Cue the post-pandemic era and that view has also been vindicated, one of the most significant contributions coming from Johns Hopkins, whose meta-analysis of lockdowns and their effects found that they “have had little to no public health effects, they have imposed enormous economic and social costs where they have been adopted”.’
Now obviously, in the spirit of those thankfully-distant times, I must confess that I’m no epidemiologist or public health expert, and so far be it from me to have the final word on the issue. But what I, like every reasonable person, can (and did) say is that these were never fringe views and should never have been treated as such. And yet they were, like so many others.
That phenomenon in particular, authorities of various kinds treating obviously reasonable positions as fringe and extremist, was supercharged during the pandemic, and it’s obvious why: public institutions were put to the test as never before in living memory, and many more people than usual found them wanting. What better way to discredit the detractors than to decry their views as dangerous and illegitimate? It can be no coincidence that it was also during the pandemic that the phrases misinformation and disinformation entered into the public lexicon like never before, fully seized upon by politicians and pundits alike.
The net effect of all of this was to mainstream a framing, like never before, of them vs us, establishment vs the people, the controllers vs their would-be subjects. That narrative, though many things have happened since then, has never gone away, and in fact has only grown.
How couldn’t it, when reports such as that with which I began make known that German Chancellor Angela Merkel’s office commissioned the aforementioned intelligence report, but didn’t publish it? Claims that it’s not incumbent upon political leaders to make known the contents of intelligence reports are somewhat undermined by the fact that Germans who espoused the view that Covid originated in a Chinese laboratory were being decried as conspiracy theorists, and worse, without protest from those who apparently knew better.
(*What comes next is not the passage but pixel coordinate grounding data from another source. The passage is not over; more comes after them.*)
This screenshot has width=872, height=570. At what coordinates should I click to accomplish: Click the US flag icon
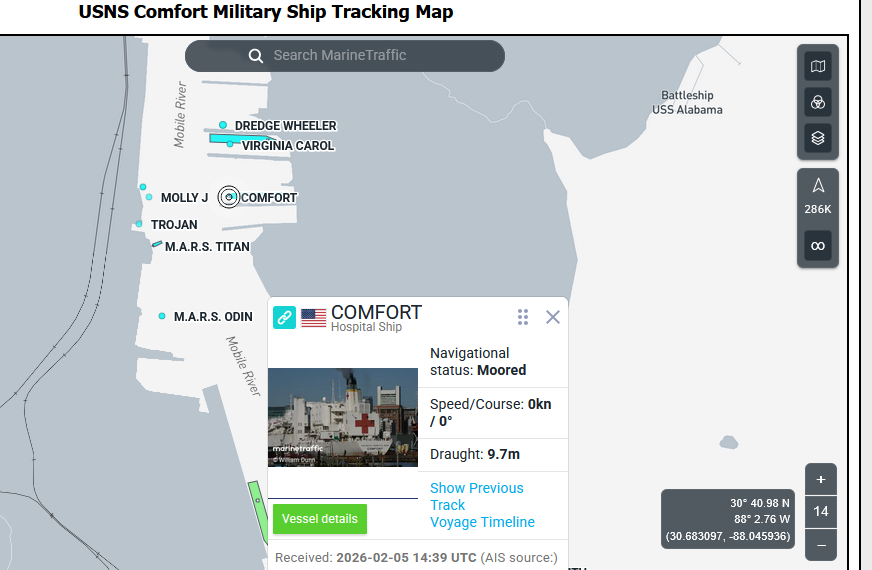[x=313, y=318]
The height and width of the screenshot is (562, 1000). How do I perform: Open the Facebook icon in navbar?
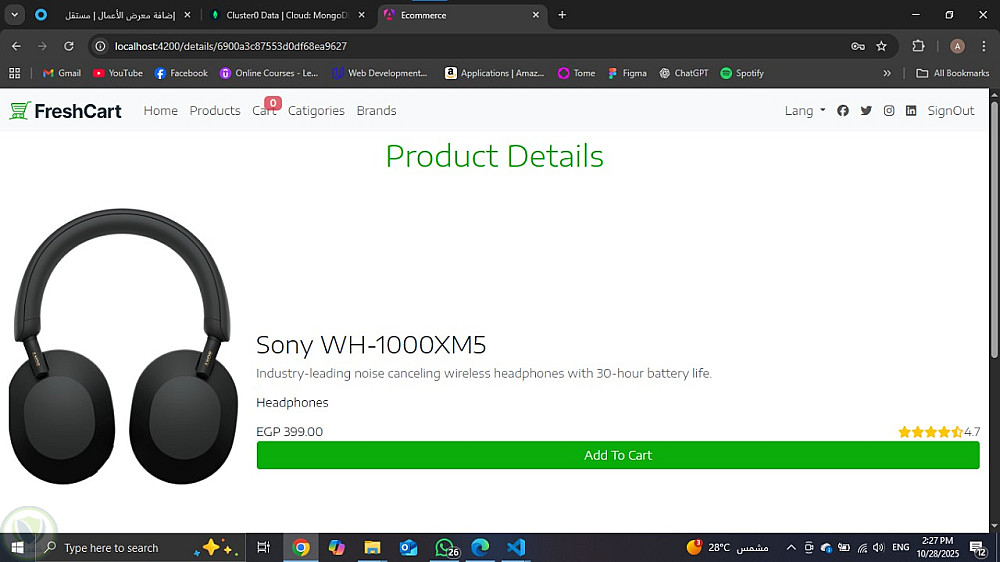pos(842,110)
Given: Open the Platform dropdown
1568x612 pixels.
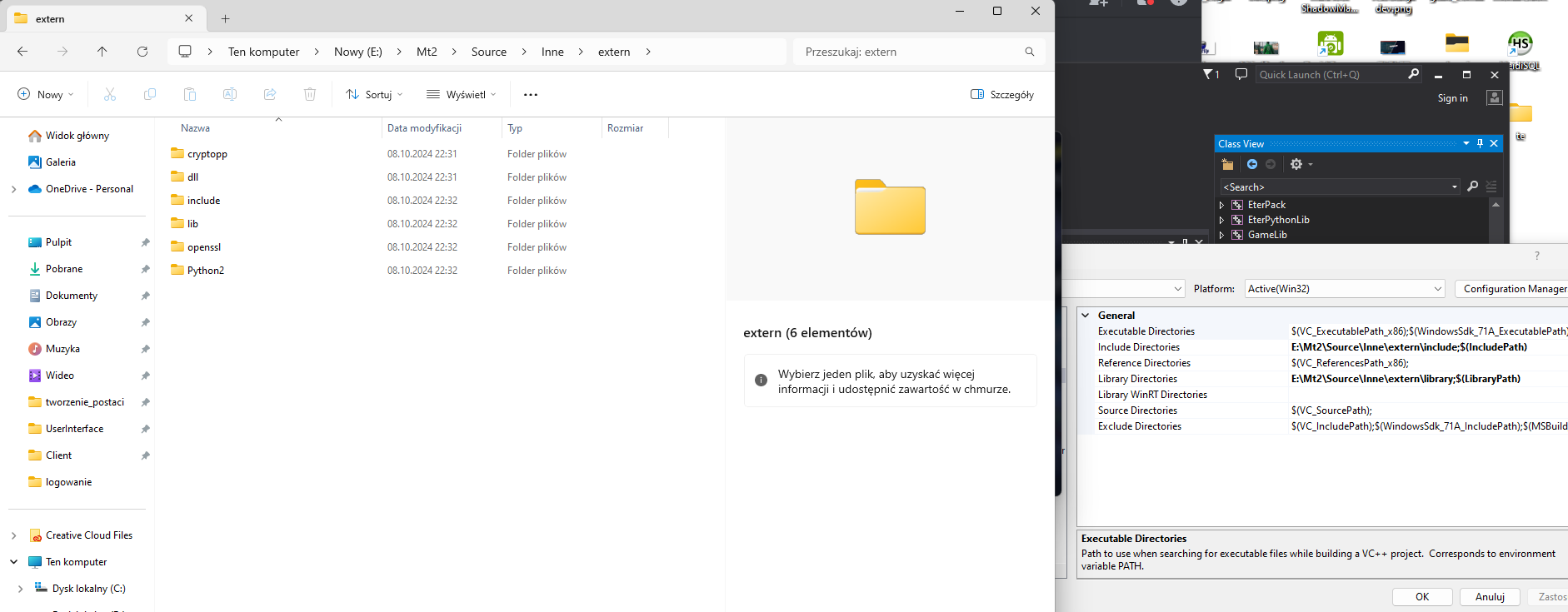Looking at the screenshot, I should (1345, 289).
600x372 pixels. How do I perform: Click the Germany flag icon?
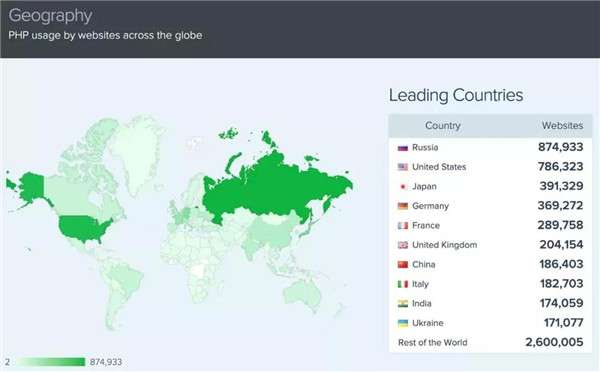403,206
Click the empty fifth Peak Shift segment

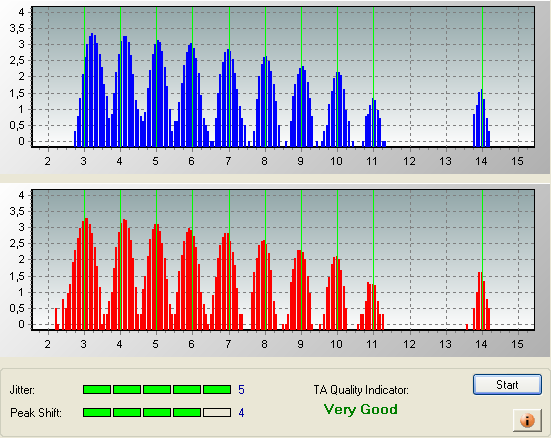(217, 412)
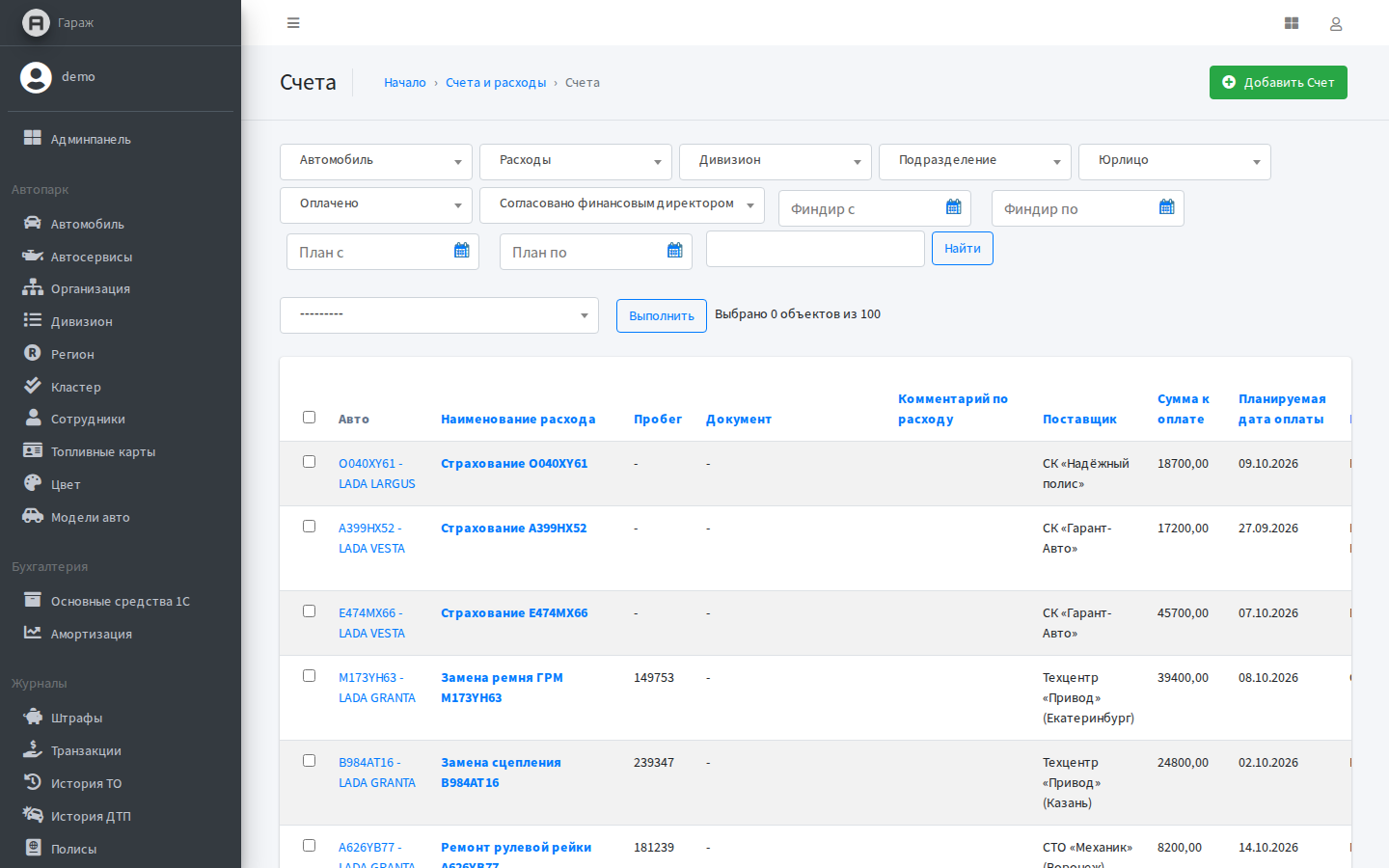The height and width of the screenshot is (868, 1389).
Task: Expand the Автомобиль filter dropdown
Action: [376, 161]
The Covid pandemic was a multi-faceted phenomenon, the full effects of which we’ll probably never understand, but what can be said is that it took a sledgehammer to the already weakening foundations of public trust and societal cohesion. I use weakening intentionally there, as I am a believer in the notion that Covid didn’t really introduce anything absolutely new into the modern world.
But without it, perhaps it would have taken until the 2030s or the 2040s to see the turbulence of the 2020s. No student of history would say that any particular happening is inevitable, but it can be reasonably concluded that the handling of the pandemic was also going to put a pep in decline’s step.